In this country, you often hear talk about how terrible celebrity culture is. Our aspirational role models include thuggish professional ball-kickers, scantily-clad twerking girls, and people who appear to be famous just for being famous. So it’s instructive to look at what goes on in other parts of the world.
For example, last October Israel released another batch of long-term prisoners as a goodwill gesture to keep the Palestinian Authority at the negotiating table. All were guilty of murdering Israelis. Soldiers or civilians; men or women; adults or children; irrespective of who they had killed, these prisoners were greeted by Mahmoud Abbas himself and welcomed home as heroes.
Nor was this merely symbolic; the PA put its money where its mouth was, lavishing each former captive with cash and a suitably high-ranking civil service position — with a correspondingly enviable salary. Lest the PA get bogged down in the potentially icky quagmire of calculating which killer had provided the best service for his people, it simply pegged the rewards to how long each one had served in jail.
Hence Issa Abd Rabbo got an astounding $110,000 payout, and also (because it is a truth universally acknowledged that a single terrorist in possession of a good fortune must be in want of a wife) the offer to have any future wedding costs covered.
And what exactly had Mr Rabbo done to gain the stature of Palestine’s most eligible bachelor?
He had kidnapped two Israeli student hitch-hikers, tied and gagged them at gunpoint, and then murdered them.
It’s not their money that goes to terrorists
If this seems like an absolutely appalling way for a government – any government – to behave, then I’m afraid it actually gets worse. Because while it scarcely seems as if it can be true that the supposedly moderate regime of Mahmoud Abbas would throw money at terrorists like this, it isn’t. They aren’t really throwing their money at terrorists; they’re throwing ours.

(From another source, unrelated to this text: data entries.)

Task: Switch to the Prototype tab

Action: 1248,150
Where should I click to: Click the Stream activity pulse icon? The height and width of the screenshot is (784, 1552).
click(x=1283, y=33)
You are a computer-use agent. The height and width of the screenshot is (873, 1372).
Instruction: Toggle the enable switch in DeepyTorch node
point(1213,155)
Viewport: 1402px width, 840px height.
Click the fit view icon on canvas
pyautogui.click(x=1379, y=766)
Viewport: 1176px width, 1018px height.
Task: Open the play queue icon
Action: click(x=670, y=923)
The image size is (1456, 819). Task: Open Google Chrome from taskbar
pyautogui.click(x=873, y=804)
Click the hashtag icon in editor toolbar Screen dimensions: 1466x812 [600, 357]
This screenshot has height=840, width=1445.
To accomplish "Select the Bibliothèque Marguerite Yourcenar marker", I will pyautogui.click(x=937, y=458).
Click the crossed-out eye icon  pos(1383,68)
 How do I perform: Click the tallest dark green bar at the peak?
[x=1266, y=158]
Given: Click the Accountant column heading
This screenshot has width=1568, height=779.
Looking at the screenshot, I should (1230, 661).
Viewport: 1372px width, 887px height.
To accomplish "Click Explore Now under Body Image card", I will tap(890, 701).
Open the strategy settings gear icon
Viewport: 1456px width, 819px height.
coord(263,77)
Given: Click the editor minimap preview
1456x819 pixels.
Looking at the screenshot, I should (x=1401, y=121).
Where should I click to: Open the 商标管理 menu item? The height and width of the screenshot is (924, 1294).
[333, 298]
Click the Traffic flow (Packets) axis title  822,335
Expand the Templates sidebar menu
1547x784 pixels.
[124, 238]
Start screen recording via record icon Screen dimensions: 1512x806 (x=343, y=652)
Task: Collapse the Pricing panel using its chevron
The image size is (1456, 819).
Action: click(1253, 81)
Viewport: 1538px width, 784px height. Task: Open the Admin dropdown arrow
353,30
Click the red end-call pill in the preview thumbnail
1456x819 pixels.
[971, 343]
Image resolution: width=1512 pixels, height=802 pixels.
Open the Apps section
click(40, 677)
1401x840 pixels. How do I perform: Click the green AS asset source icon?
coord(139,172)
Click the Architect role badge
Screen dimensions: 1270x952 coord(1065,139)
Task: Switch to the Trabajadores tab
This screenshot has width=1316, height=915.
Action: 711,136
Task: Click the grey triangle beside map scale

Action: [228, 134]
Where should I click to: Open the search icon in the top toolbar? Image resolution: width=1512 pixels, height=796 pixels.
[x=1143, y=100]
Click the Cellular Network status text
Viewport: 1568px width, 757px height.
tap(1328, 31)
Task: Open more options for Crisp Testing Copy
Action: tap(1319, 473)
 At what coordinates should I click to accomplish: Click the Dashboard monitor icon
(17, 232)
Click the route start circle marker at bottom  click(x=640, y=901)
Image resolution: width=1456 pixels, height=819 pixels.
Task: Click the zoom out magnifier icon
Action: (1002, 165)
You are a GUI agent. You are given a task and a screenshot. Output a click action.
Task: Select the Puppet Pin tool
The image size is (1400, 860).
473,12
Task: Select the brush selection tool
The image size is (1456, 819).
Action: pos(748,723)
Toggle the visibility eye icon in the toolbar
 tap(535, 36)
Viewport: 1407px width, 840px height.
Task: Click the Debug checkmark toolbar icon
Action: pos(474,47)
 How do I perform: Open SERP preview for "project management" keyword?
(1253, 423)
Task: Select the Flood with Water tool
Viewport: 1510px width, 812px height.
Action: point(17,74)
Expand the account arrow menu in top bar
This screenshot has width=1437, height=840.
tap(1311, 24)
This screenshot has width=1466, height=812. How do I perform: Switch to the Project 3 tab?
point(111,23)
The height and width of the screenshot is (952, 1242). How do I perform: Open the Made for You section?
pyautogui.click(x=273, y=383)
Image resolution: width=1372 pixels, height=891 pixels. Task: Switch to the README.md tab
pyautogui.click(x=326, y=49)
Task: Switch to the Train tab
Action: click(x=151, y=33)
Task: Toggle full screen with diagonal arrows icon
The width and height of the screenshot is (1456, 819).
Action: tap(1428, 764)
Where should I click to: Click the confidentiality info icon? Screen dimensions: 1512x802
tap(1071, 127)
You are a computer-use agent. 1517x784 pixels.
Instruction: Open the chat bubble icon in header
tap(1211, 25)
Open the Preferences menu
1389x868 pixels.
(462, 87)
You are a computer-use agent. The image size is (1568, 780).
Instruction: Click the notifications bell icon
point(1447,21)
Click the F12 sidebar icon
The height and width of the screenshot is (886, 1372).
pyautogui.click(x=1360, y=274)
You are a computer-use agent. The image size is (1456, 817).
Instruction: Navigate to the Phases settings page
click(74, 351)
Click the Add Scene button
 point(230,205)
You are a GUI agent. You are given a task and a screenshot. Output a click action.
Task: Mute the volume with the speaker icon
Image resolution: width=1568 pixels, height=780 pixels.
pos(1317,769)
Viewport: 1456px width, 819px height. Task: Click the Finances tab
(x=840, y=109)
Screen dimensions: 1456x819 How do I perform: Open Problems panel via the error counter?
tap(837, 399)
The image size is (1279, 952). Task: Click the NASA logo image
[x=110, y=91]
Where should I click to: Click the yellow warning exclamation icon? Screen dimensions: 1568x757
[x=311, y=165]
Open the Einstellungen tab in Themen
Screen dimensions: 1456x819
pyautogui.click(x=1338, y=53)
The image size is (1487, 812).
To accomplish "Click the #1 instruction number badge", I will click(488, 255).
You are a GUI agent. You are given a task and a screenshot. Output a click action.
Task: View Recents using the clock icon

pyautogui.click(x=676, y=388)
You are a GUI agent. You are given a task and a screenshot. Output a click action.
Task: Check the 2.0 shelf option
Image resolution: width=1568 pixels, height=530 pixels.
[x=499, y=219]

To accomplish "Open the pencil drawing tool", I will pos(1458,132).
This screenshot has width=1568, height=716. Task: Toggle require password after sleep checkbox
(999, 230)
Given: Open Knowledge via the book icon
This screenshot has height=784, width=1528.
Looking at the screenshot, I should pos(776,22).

The only way that Abbas has coffers deep enough for this kind of grotesque generosity is due to the sheer volume of international funding he receives. For example,UK taxpayers alone give £33 million direct to the PA, while also covering 15 per cent of the EU’s £133m aid. Per head, Palestinians are the number one recipient of aid in the world, presumably under the admirable belief that it would help build the foundations for peace.
Tragically, however, the opposite is true. As the award-winning American journalist Edwin Black has documented in Financing the Flames, his recently published exposé of how international aid harms the Israeli-Palestinian process, all this money has enabled the PA to enforce a long-standing policy, of immediately and automatically putting any Palestinian convicted of killing any Israeli, on the government payroll. According to Black’s research, four to six per cent of the PA’s budget is spent doling out salaries to incarcerated murderers in this way.
You might be aware of the ad hoc “Price Tag” attacks in the West Bank by a minority of Israelis in response to anti-settlement actions. These have been roundly (and rightfully) condemned by all parts of the Israeli political spectrum. But what if these protests were in fact government policy? What if documents emerged, that proved a significant chunk of Netanyahu’s budget was allocated every year to supporting a campaign of weaponised, politicised vandalism? Who then could seriously believe Jerusalem’s claims to be striving for peace?
Equally, it is incumbent on us to explain how this abuse of funding is both symptom and cause of the PA’s unseriousness about reaching a historic accord with Israel. You don’t have to be an economist to realise that the amount a government spends on underwriting murder should not be between four and six per cent of its budget. It should be between zero and zero per cent.